Introduction

Myelodysplastic syndromes (MDS) comprise a variety of clonal hematopoietic neoplasms with each showing dysplastic hematopoiesis, observed by light microscopy that cause at least one peripheral blood cytopenia and a risk for progression to acute myeloid leukemia (AML) [1,2,3]. MDS typically presents in older individuals and is the most common, age-associated clonal hematopoietic disease [4,5,6].

With advent of DNA sequencing, we now understand that most MDS cases harbor one or more of over 70 driver gene mutations in a subclonal architecture [7,8,9]. Furthermore, when using whole exome sequencing and array-based comparative genomic hybridization (CGH), we have detected unique constellations of hundreds of genomic abnormalities in our MDS patients, which brings to light the individual nature of MDS.

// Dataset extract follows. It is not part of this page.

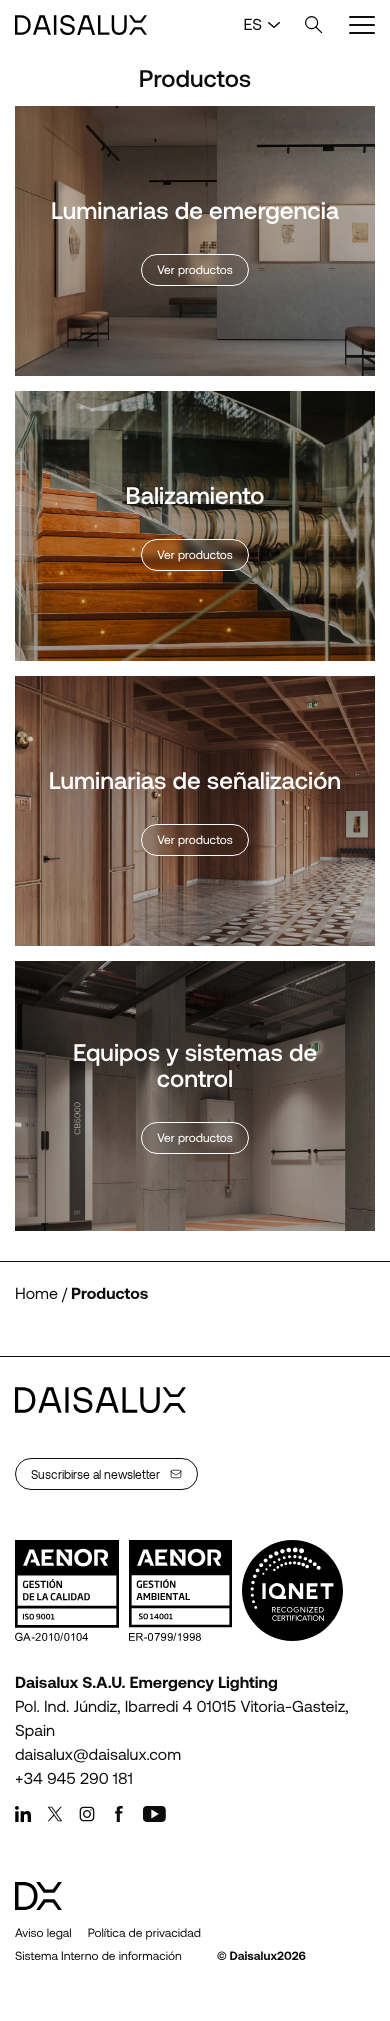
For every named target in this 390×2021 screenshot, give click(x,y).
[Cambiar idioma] (274, 25)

The necessity to understand MDS is impelled by a limited number of therapeutic options [10]. In the current era, where 50% of MDS patients transiently respond to hypomethylating agents, azacitidine or decitabine, and only 20% of non-del(5q) MDS respond to lenalidomide, there is an urgent need to predict which patients will achieve benefit from these agents, spare patients who will not, and identify alternative drugs. Furthermore, as MDS clones evolve after treatment interventions in individual patients, it is imperative for clinicians to see those MDS clonal dynamics so that appropriate revisions in treatment strategy can be made.

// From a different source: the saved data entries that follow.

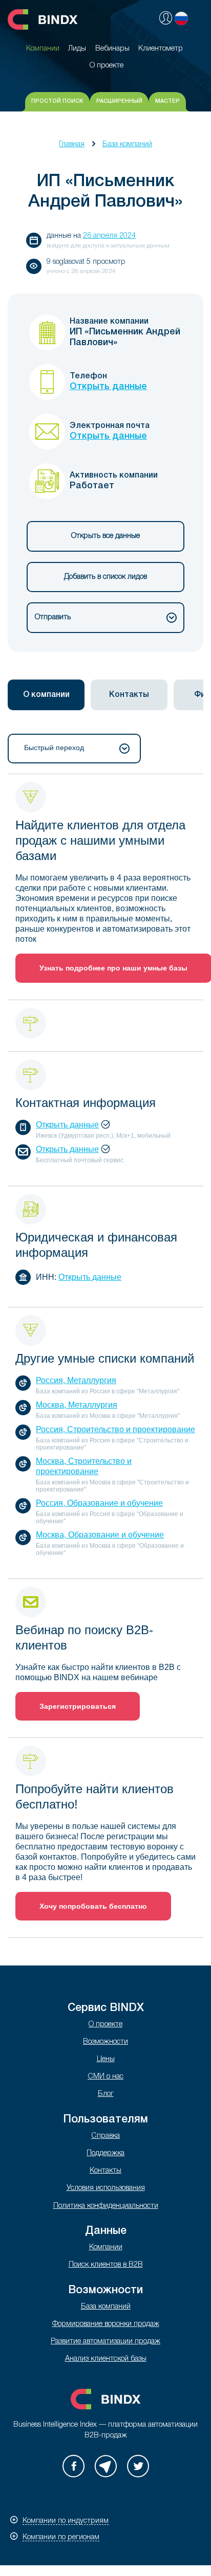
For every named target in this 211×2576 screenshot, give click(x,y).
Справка (105, 2136)
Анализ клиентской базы (105, 2359)
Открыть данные (108, 386)
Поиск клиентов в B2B (106, 2265)
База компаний (127, 144)
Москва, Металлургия (76, 1404)
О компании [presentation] (46, 694)
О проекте (105, 2024)
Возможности (105, 2042)
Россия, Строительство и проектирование (115, 1429)
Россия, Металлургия (76, 1380)
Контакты (105, 2170)
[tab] (46, 695)
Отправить (53, 617)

Thus, MDS is biologically complex and challenging to treat. Bridging MDS disease characteristics to clinical decision-making requires much greater sophistication than our wholesale treatment practices of the twentieth century.

MDS as a Measurable Disease

Although MDS spent much of the twentieth century first as an odo-leucoses and then a refractory cytopenia distinguished from vitamin and mineral deficiencies [11], it was not until the very end of that century that clinicians began to measure its existence. In 1997, Peter Greenberg and collaborators synthesized quantifiable MDS disease characteristics from prior international efforts into a minimal set of measurable variables (i.e., number of cytopenias, bone marrow myeloblast percentage, and bone marrow chromosome karyotyping) that correlated with patient survival time and progression to AML [12]. The International Prognostic Scoring System (IPSS) was eventful on several levels, but chief among its significances was that it transformed MDS into a calculable disease. Revisions and adaptations of the IPSS have followed, primarily by adding clinical and laboratory variables found to correlate with survival based on multivariable logistic regression statistics or carving out select sub-populations of MDS patients [13, 14, 15•, 16, 17]. With the current application of genomics and other –omics technologies, the next waves of IPSS revisions will incorporate more molecular pathology.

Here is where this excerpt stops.